__Extract to read__
# Sony buying Nikon ?



## goodguy (Nov 4, 2016)

Here is a rather weird yet interesting to talk about rumor

The Rumor That Sony Wants to Buy Nikon Isn’t Totally Absurd, But it’s Close - Resource Magazine


----------



## fmw (Nov 4, 2016)

I would say it is absurd but that is the way rumors often go.


----------



## pixmedic (Nov 4, 2016)

your a little late to the party.  

Sony wants to buy Nikon


----------



## Peeb (Nov 4, 2016)

I'd like to buy Nikon but we haven't come to terms quite yet.


----------



## pixmedic (Nov 4, 2016)

Peeb said:


> I'd like to buy Nikon but we haven't come to terms quite yet.



its a bad move. 
Thom says Nikon is going out of business soon. again. still.


----------



## Peeb (Nov 4, 2016)

pixmedic said:


> Peeb said:
> 
> 
> > I'd like to buy Nikon but we haven't come to terms quite yet.
> ...


A Peeb-infused Nikon would be, pretty much, Chuck Norris with a laser-rifle riding a T-Rex into an exploding supernova.


----------



## DarkShadow (Nov 4, 2016)

Sony is going to buy Nikon and have a lot of new Cameras to there line up and there all new two lenses to choose from.


----------



## Derrel (Nov 4, 2016)

Looks like this is all based on a mis-translated comment from a former Nikon sponsored professional, according to Thom Hogan's Nov. 4, 2016 column about this silly 'rumor'....according to him, it is not even a rumor, but merely stupid, baseless speculation.


----------



## pixmedic (Nov 4, 2016)

Derrel said:


> Looks like this is all based on a mis-translated comment from a former Nikon sponsored professional, according to Thom Hogan's Nov. 4, 2016 column about this silly 'rumor'....according to him, it is not even a rumor, but merely stupid, baseless speculation.



holy crap...must be end times. 
Thom Hogan...THE Thom Hogan, calling out an article as stupid, baseless speculation.

wow...just, wow.


----------



## Derrel (Nov 4, 2016)

yeah! i know!

__Tasks and exercises__
(a) Say whether each statement agrees with the forum thread about Sony buying Nikon. Answer yes or no, and quote the words of the thread that decide it. (i) fmw considers the rumor absurd. (ii) Derrel traces the rumor to a comment from a current Nikon employee. (iii) Peeb says terms for buying Nikon have been agreed.
(b) Translate this sentence from the thread on the Sony–Nikon rumor into Spanish: "I would say it is absurd but that is the way rumors often go."
(c) Carry on the forum thread about the rumor that Sony wants to buy Nikon, picking up after its last post.

__Dataset entries__
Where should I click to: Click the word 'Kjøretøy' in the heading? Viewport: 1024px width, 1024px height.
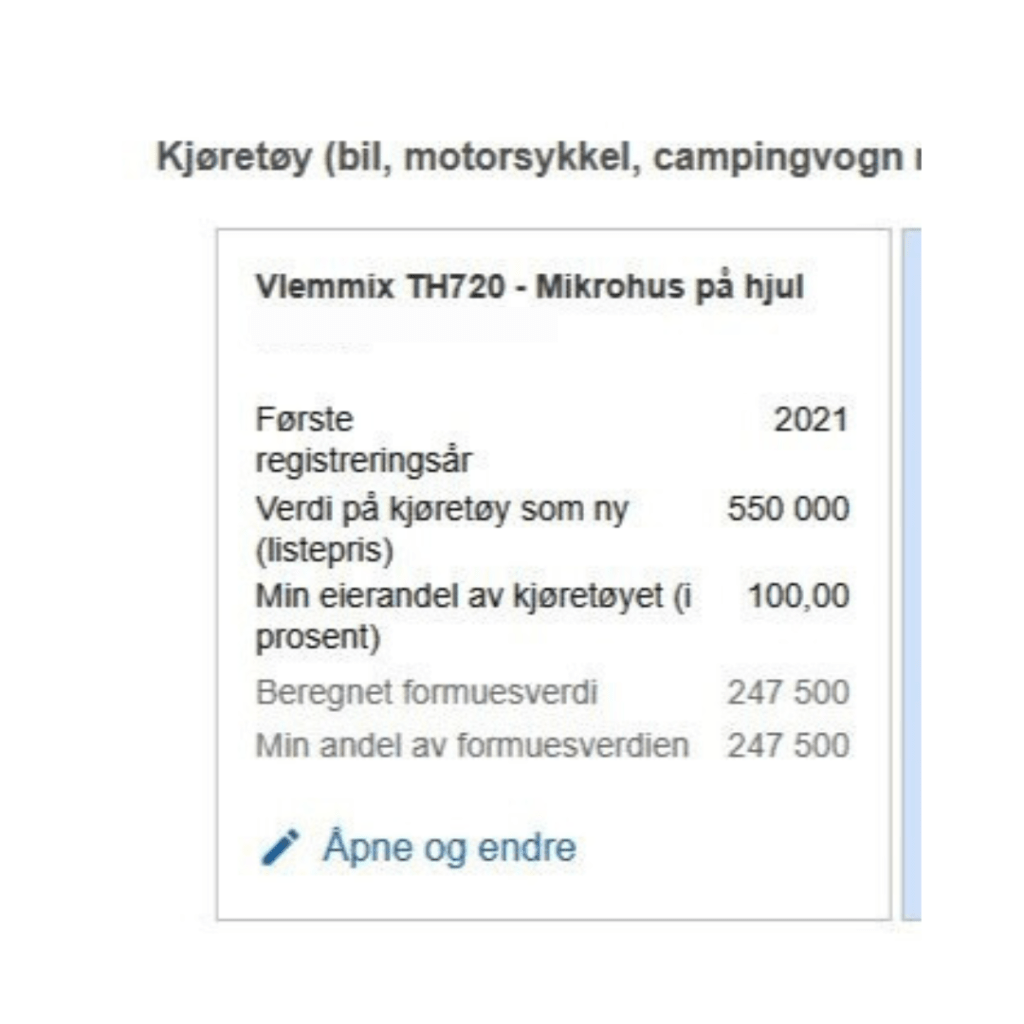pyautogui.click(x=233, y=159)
* * *
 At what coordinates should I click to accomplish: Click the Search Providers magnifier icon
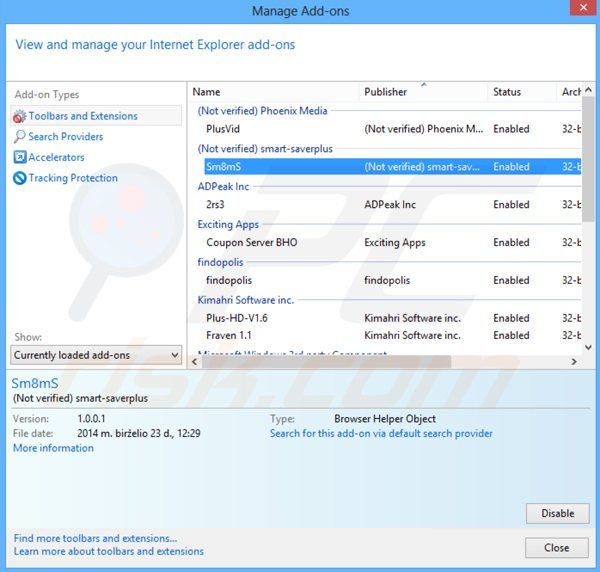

__Expected answers__
(a)
(i) Yes: "I would say it is absurd but that is the way rumors often go."
(ii) No: "a mis-translated comment from a former Nikon sponsored professional"
(iii) No: "we haven't come to terms quite yet"

(b) Yo diría que es absurdo, pero así suelen ir los rumores.

(c)
Hogan's comments are located at   Rumor Versus Speculation | DSLRBodies | Thom Hogan


----------



## 480sparky (Nov 4, 2016)

I heard Coke was buying Pepsi.


Or was it Ford was buying Chevy?


----------



## Drive-By-Shooter (Nov 26, 2016)

I can imagine SONY to be willing to pay for the

production facilities
engineers
brand name
what's left of a service network
I had extremely incompetent handling (3 replacements) of a still poor performing SONY Blu-ray player. SONY is not what they used to be.


----------



## astroNikon (Dec 7, 2016)

well SONY has
recently sold off portions of it's battery business
selling/sold it's creative audio/video editing sofware programs
sold off the VAIO laptop division
sold off the online gaming division

but it's sensor, camera and playstation division remain healthy.
Apparently Sony is also very successful at selling Insurance.

I miss my Sony Trinitron TVs.


----------



## Drive-By-Shooter (Dec 8, 2016)

LOL - we have a small one in the kitchen that's 27 years old.


astroNikon said:


> I miss my Sony Trinitron TVs.


----------



## astroNikon (Dec 8, 2016)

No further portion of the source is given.